=== Task description ===
Swap "Open" for "Show" throughout the records below, and write them out again with nothing else changed. Omit the pictures.

───── Records for this exercise ─────

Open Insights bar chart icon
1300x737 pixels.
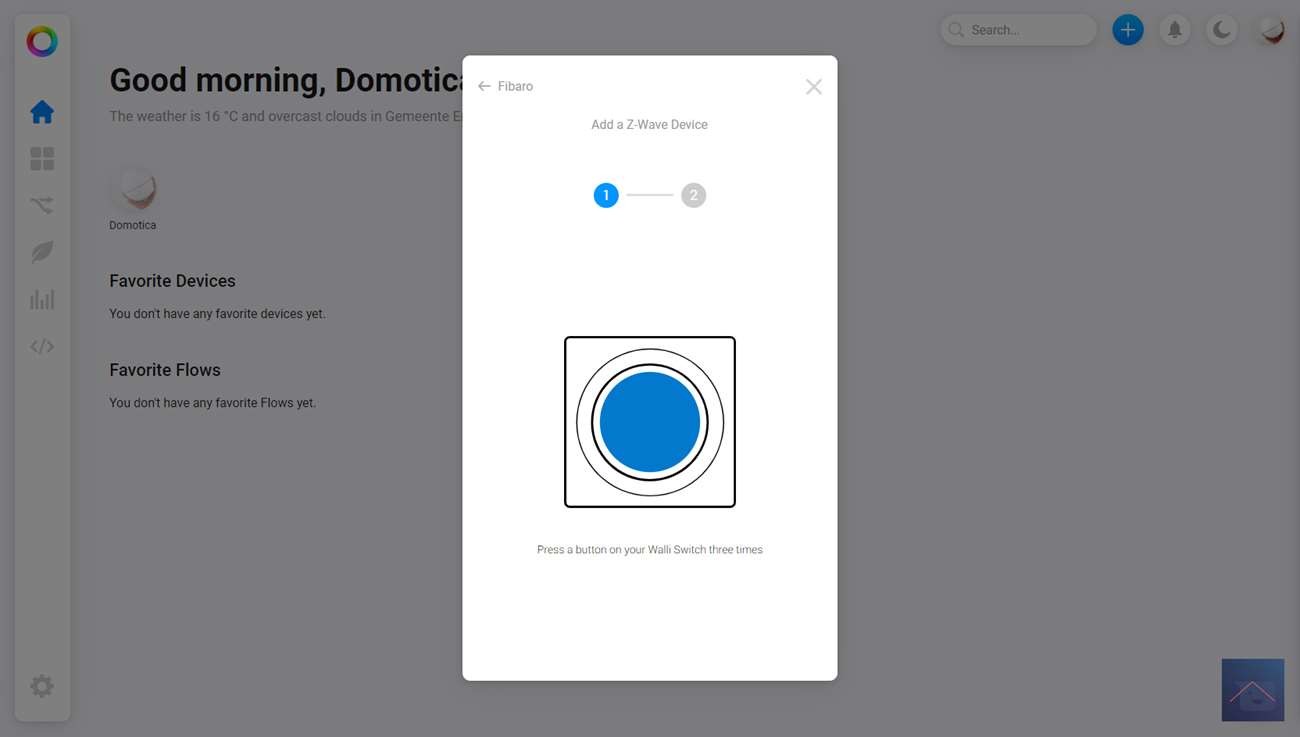pyautogui.click(x=42, y=299)
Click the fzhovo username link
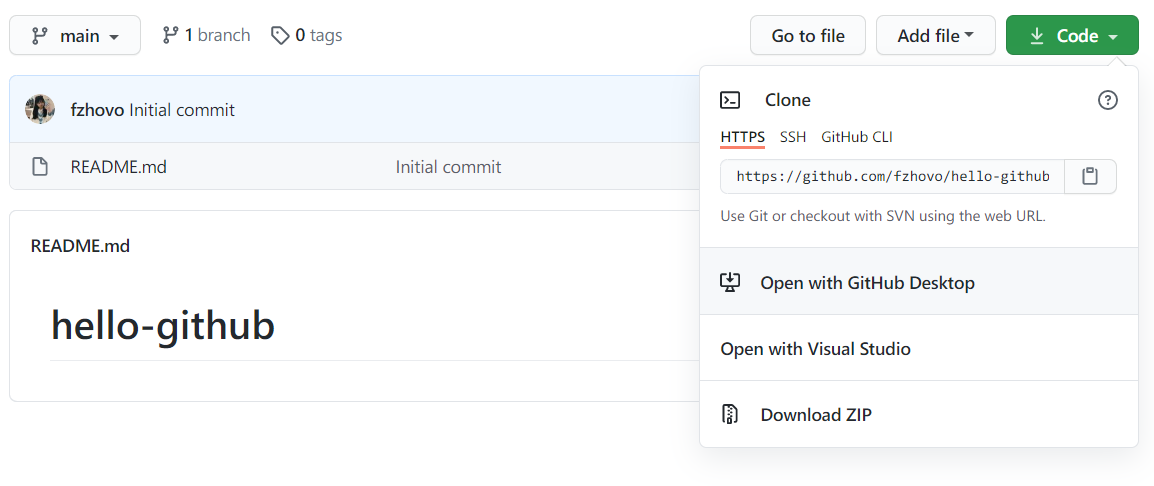Viewport: 1154px width, 486px height. point(97,110)
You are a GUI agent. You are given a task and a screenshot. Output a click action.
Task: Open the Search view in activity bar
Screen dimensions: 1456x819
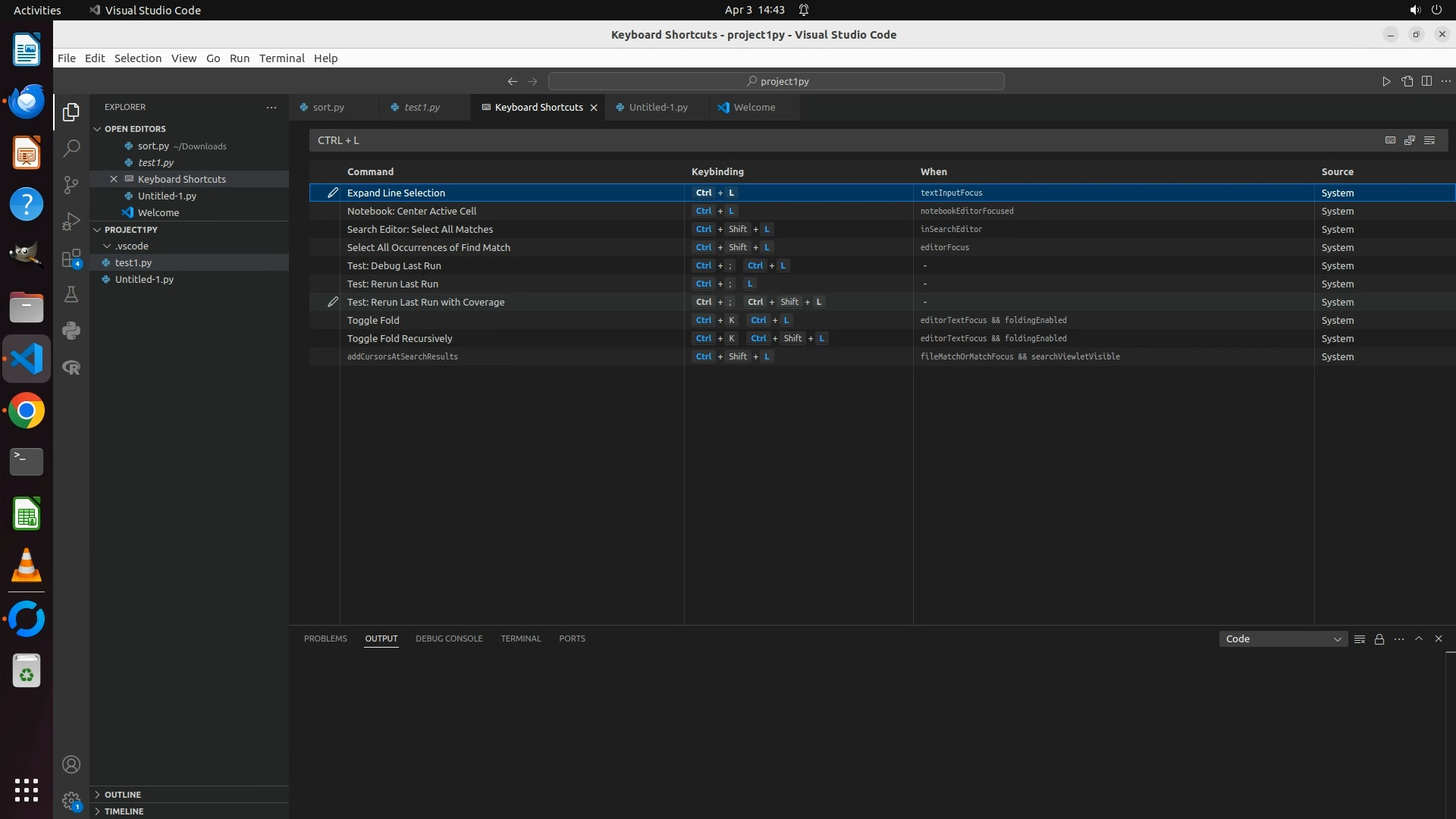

─────

=== Exercise result ===
Show Insights bar chart icon
1300x737 pixels.
pyautogui.click(x=42, y=299)
Click the fzhovo username link
Viewport: 1154px width, 486px height. point(97,110)
You are a GUI agent. You are given a task and a screenshot. Output a click action.
Task: Show the Search view in activity bar
Screen dimensions: 1456x819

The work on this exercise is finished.